• Provided information:
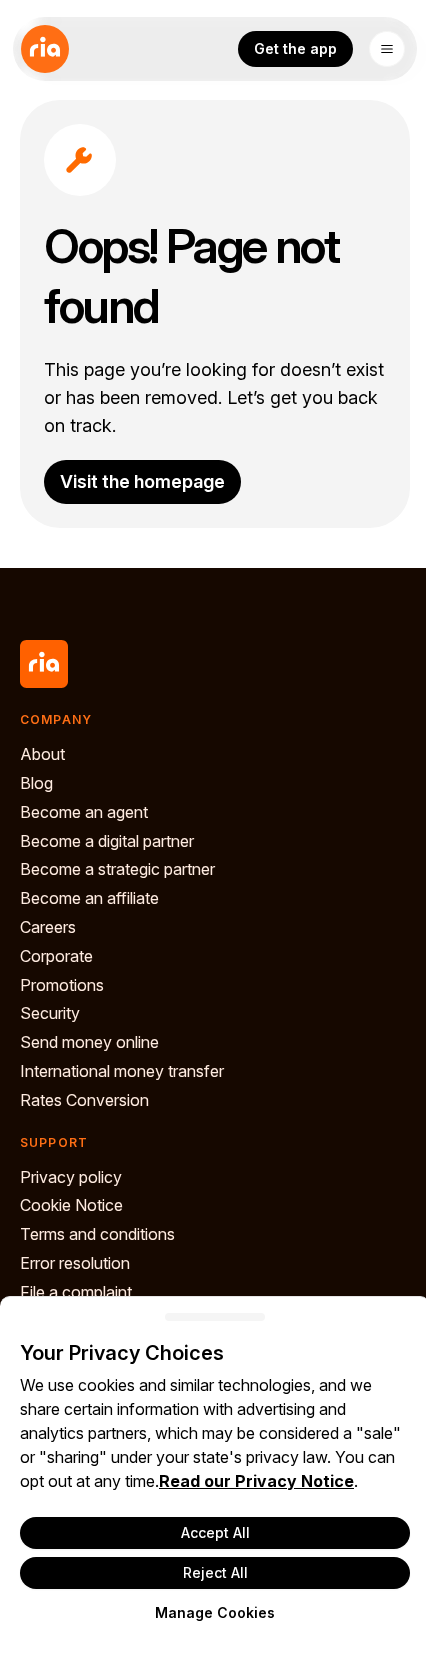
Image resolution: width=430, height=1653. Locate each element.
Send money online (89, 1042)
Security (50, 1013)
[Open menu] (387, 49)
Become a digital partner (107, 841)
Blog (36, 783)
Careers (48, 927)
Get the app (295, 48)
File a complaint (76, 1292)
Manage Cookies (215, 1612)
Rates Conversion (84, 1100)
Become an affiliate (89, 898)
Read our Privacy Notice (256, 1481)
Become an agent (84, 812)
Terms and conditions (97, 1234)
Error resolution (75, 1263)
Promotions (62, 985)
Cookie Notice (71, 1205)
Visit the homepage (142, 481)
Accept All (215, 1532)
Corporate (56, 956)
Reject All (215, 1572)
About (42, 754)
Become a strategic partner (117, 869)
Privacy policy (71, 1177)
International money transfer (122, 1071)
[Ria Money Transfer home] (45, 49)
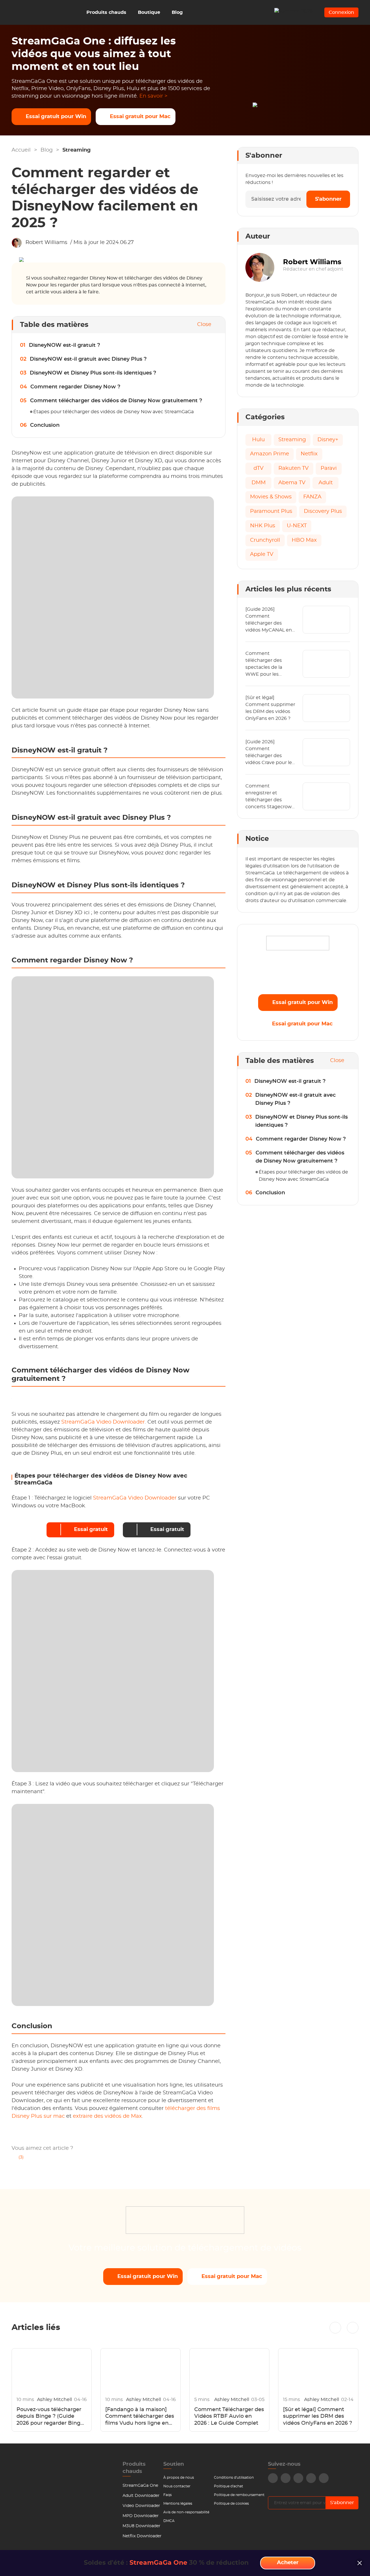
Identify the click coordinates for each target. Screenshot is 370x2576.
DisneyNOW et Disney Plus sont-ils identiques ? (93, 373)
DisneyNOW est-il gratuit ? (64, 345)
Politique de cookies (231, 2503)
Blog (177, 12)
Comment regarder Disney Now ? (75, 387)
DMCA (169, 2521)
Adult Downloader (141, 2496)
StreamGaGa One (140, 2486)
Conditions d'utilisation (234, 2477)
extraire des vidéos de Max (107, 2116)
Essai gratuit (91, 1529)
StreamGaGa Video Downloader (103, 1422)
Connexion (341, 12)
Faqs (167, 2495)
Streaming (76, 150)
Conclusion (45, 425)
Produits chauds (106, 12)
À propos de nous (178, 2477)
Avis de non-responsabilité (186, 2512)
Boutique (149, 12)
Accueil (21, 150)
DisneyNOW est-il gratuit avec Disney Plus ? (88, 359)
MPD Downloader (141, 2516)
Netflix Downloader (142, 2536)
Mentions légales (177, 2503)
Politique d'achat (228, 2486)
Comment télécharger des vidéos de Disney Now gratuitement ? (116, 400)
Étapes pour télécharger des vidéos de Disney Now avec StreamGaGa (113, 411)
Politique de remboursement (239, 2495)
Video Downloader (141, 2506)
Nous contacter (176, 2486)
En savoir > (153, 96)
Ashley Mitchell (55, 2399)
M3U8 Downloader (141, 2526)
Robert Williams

---

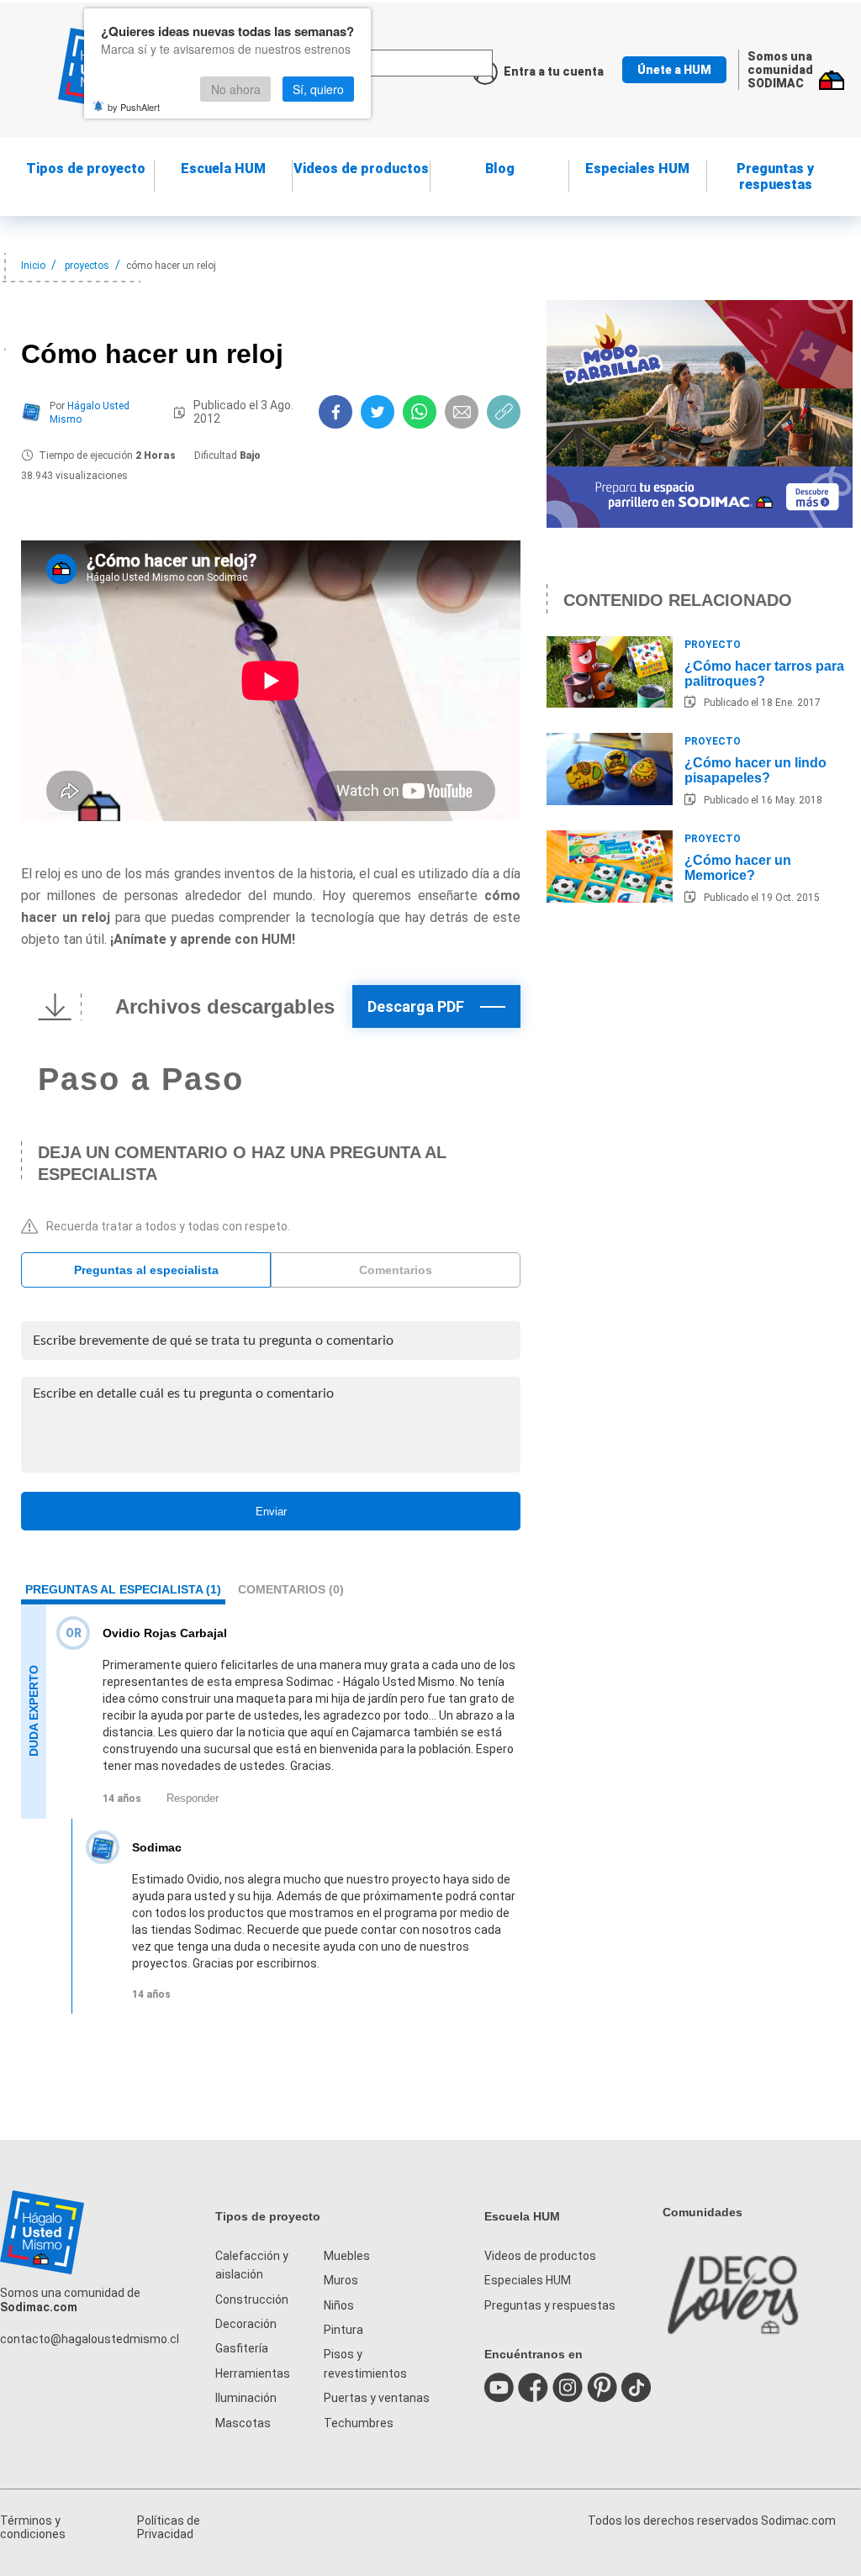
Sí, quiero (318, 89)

• What you will do: Within the listing above, locate the line containing "Faqs (167, 2495)" and the line containing "Politique de remboursement (239, 2495)". Reproduce those two lines and all lines between them exactly, with nothing added.

• Written response:
Faqs (167, 2495)
Streaming (76, 150)
Conclusion (45, 425)
Produits chauds (106, 12)
À propos de nous (178, 2477)
Avis de non-responsabilité (186, 2512)
Boutique (149, 12)
Accueil (21, 150)
DisneyNOW est-il gratuit avec Disney Plus ? (88, 359)
MPD Downloader (141, 2516)
Netflix Downloader (142, 2536)
Mentions légales (177, 2503)
Politique d'achat (228, 2486)
Comment télécharger des vidéos de Disney Now gratuitement ? (116, 400)
Étapes pour télécharger des vidéos de Disney Now avec StreamGaGa (113, 411)
Politique de remboursement (239, 2495)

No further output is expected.